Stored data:
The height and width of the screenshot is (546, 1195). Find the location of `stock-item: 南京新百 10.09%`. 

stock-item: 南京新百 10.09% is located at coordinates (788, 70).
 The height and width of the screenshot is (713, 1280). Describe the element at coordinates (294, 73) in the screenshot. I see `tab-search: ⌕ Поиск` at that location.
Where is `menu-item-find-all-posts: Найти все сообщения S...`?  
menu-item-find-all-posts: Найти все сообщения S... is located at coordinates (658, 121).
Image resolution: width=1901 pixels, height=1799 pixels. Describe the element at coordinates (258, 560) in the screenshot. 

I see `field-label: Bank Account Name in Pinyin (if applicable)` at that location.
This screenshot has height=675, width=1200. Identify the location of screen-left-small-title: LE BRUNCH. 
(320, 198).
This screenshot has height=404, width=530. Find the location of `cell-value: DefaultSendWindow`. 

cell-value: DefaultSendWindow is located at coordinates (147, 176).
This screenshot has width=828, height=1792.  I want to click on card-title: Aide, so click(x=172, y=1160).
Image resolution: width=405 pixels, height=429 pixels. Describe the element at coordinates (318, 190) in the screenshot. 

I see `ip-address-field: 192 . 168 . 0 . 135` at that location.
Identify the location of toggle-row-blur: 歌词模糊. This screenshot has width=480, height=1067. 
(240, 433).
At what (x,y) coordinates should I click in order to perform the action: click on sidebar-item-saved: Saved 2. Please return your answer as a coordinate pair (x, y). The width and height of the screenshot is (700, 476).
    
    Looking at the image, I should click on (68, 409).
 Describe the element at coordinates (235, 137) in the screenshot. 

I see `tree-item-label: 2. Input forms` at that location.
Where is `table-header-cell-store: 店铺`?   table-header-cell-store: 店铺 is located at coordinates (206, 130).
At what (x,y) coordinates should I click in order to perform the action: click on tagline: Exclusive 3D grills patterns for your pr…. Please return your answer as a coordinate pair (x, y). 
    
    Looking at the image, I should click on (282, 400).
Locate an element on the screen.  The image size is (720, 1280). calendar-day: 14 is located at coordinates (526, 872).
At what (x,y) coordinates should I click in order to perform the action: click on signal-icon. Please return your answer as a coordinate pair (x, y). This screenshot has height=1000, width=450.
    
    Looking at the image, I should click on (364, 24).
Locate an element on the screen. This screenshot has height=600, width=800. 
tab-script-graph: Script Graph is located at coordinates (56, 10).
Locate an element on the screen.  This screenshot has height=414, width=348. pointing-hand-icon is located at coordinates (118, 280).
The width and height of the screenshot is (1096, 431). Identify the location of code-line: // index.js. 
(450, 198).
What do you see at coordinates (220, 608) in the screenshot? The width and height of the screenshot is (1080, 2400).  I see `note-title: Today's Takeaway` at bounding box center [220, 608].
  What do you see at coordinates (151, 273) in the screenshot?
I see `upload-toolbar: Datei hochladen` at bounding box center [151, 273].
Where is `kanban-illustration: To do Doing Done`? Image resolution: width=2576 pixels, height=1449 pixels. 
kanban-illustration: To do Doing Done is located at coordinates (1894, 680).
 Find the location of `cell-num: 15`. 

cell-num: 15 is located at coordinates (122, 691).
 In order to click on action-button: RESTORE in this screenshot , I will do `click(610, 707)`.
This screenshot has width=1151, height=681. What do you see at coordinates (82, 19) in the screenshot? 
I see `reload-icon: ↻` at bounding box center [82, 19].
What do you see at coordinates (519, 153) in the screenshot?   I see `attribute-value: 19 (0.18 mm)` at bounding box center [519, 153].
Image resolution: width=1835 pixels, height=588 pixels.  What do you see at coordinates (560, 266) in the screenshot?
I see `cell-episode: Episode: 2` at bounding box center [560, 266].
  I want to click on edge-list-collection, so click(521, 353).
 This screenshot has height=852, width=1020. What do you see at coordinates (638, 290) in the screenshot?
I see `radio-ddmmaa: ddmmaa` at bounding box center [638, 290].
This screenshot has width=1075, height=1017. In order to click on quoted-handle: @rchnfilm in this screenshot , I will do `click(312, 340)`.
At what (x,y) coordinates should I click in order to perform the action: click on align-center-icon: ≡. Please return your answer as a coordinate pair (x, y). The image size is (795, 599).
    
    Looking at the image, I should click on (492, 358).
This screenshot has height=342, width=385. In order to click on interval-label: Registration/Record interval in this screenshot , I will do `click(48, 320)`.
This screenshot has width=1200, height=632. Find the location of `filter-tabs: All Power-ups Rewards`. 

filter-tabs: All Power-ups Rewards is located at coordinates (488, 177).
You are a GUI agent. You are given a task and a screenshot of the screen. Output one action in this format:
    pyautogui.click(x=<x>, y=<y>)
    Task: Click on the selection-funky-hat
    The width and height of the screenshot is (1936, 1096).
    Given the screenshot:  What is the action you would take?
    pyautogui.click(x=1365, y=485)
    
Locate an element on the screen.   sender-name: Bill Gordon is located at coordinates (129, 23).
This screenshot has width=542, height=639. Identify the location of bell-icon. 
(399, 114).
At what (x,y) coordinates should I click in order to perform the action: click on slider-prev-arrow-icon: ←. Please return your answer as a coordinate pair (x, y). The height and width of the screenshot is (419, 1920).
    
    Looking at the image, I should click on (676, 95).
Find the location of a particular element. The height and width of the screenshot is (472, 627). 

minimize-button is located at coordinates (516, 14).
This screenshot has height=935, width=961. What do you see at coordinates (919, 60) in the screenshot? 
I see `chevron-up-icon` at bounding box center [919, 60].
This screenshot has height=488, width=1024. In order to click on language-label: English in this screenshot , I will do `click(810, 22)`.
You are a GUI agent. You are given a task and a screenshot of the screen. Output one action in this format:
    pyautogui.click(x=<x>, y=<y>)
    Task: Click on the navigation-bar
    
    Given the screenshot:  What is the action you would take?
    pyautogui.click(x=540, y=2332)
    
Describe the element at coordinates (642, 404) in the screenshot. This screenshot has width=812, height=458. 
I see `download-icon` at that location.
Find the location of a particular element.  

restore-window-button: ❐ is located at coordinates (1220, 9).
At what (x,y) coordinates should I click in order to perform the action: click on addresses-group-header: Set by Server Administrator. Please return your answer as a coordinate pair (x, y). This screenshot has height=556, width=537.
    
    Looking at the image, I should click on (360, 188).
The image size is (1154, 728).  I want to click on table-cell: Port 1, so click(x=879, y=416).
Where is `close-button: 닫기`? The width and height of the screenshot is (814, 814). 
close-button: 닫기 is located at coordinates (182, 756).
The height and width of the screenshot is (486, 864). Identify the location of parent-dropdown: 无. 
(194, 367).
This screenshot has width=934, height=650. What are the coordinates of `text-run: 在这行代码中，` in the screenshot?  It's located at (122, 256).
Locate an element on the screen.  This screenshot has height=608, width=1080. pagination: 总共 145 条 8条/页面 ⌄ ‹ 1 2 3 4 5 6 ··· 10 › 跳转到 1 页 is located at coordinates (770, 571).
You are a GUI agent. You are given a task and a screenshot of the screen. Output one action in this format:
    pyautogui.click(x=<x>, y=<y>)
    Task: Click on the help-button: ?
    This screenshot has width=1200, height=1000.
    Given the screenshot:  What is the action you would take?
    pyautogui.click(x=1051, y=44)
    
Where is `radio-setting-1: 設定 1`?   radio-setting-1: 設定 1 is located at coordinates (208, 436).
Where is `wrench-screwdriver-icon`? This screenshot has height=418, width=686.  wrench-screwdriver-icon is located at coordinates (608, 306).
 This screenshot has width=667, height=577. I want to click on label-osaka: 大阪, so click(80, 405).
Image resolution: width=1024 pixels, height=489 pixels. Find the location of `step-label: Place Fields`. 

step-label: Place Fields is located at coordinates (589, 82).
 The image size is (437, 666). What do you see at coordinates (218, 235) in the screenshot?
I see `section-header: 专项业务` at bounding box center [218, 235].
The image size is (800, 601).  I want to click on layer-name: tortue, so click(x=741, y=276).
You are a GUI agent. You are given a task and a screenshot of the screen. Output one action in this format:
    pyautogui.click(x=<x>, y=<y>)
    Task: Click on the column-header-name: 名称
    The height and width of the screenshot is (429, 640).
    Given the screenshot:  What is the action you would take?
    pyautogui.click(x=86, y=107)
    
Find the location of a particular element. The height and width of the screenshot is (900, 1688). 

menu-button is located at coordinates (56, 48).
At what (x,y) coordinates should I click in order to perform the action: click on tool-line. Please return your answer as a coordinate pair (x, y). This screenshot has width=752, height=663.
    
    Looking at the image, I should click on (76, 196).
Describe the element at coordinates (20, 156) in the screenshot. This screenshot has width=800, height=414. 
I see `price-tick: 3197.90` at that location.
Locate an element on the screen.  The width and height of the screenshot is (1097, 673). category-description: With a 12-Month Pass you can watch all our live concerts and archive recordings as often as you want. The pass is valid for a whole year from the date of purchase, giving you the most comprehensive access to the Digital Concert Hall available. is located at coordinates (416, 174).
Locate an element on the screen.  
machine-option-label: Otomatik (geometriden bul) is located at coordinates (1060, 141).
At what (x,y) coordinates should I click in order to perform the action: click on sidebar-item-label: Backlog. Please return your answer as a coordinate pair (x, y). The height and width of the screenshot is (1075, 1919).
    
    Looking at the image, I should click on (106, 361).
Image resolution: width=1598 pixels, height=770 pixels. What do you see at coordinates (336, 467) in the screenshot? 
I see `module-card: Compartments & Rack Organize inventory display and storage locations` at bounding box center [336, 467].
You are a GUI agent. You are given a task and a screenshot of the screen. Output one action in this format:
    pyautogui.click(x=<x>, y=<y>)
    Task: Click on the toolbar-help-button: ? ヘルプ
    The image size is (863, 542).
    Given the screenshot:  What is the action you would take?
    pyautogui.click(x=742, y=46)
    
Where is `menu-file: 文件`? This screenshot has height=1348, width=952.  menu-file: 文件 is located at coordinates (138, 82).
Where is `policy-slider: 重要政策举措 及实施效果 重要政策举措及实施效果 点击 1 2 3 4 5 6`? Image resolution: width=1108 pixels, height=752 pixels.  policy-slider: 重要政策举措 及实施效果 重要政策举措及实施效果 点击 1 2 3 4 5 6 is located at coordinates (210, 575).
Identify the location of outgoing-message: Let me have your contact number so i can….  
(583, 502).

* JOB *
Pick out every line of the items above that contains the string "title", and copy each of those lines in full.

* FINISHED TASK *
This screenshot has height=675, width=1200. Identify the location of screen-left-small-title: LE BRUNCH. 
This screenshot has width=828, height=1792.  I want to click on card-title: Aide, so click(x=172, y=1160).
What do you see at coordinates (220, 608) in the screenshot? The width and height of the screenshot is (1080, 2400).  I see `note-title: Today's Takeaway` at bounding box center [220, 608].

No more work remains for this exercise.